Charlie Chaplin
Charlie Chaplin's
Monsieur Verdoux
Film maudit turned cult classic, Charlie Chaplin’s Monsieur Verdoux (1947) is now widely considered one of his best works, and his most political. Chaplin immodestly proclaimed it “the cleverest, most brilliant film of my career.” Nominated for the 1948 Academy Award® for Best Screenplay, and originating from a true story, this self-described “comedy of murders” was based on an idea by Orson Welles, which Chaplin reportedly bought for five thousand dollars in a refusal to be directed by anyone but himself. Verdoux stars Chaplin as the moustachioed bluebeard in beret and cravat whose charming manners and good looks cloak a deep-seated, murderous hatred, festering since the loss of his longstanding job as a bank clerk. The film includes such unforgettable moments as Verdoux snipping roses in his garden while an incinerator rages behind him, and his infamous pre-guillotine salvo, an indictment of humanity’s cyclical follies.
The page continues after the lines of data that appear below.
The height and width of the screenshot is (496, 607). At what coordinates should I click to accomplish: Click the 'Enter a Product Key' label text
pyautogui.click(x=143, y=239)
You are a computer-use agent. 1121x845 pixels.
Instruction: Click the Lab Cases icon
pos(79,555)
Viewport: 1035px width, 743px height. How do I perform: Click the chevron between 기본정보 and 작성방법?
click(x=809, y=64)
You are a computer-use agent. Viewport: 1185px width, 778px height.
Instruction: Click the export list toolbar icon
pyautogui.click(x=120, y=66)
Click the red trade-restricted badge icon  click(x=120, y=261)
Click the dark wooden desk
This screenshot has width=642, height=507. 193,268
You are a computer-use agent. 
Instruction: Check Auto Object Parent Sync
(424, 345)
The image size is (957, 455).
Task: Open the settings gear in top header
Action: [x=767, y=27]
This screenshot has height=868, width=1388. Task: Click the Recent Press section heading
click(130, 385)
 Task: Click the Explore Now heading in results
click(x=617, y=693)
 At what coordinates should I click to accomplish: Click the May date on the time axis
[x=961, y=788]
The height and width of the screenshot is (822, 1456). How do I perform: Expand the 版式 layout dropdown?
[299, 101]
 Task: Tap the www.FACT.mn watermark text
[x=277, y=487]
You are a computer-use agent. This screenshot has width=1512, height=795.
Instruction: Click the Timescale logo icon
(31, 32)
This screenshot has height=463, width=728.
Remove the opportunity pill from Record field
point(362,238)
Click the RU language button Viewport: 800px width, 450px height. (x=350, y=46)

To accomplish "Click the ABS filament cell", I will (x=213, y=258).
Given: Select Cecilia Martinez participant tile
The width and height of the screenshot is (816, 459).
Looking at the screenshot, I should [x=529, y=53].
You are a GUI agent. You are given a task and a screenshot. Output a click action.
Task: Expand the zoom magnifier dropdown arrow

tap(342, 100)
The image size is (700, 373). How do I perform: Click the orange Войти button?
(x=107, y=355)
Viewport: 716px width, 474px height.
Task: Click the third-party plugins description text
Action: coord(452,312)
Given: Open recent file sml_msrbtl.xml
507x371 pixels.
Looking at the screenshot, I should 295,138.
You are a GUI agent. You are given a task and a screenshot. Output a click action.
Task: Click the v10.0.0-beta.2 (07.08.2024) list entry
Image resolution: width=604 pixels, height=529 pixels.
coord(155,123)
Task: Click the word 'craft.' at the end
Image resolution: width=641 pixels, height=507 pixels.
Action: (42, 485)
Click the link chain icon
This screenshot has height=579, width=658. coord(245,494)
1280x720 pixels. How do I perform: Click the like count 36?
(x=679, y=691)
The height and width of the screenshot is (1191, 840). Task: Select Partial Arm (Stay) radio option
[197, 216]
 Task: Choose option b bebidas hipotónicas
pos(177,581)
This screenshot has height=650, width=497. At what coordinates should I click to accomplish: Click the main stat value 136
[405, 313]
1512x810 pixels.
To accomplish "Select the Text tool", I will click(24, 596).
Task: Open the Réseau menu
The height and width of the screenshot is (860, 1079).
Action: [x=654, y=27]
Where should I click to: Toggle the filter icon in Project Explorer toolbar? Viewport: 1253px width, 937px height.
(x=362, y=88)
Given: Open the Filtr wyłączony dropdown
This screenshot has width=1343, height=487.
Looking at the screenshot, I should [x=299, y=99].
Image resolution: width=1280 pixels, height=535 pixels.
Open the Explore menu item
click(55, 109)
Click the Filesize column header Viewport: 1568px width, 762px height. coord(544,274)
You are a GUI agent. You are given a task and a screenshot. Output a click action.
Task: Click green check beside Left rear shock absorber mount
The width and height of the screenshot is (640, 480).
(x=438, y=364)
Plagued with censorship problems early on, and temporarily pulled from distribution in the US at the height of the Cold War Hollywood witch-hunts, Verdoux was initially vilified for its risqué societal critique. “Now it shapes up as Chaplin’s most startling, most invigorating movie; its icy temperature is positively bracing after the hot syrup of his earlier work.” (Time Out).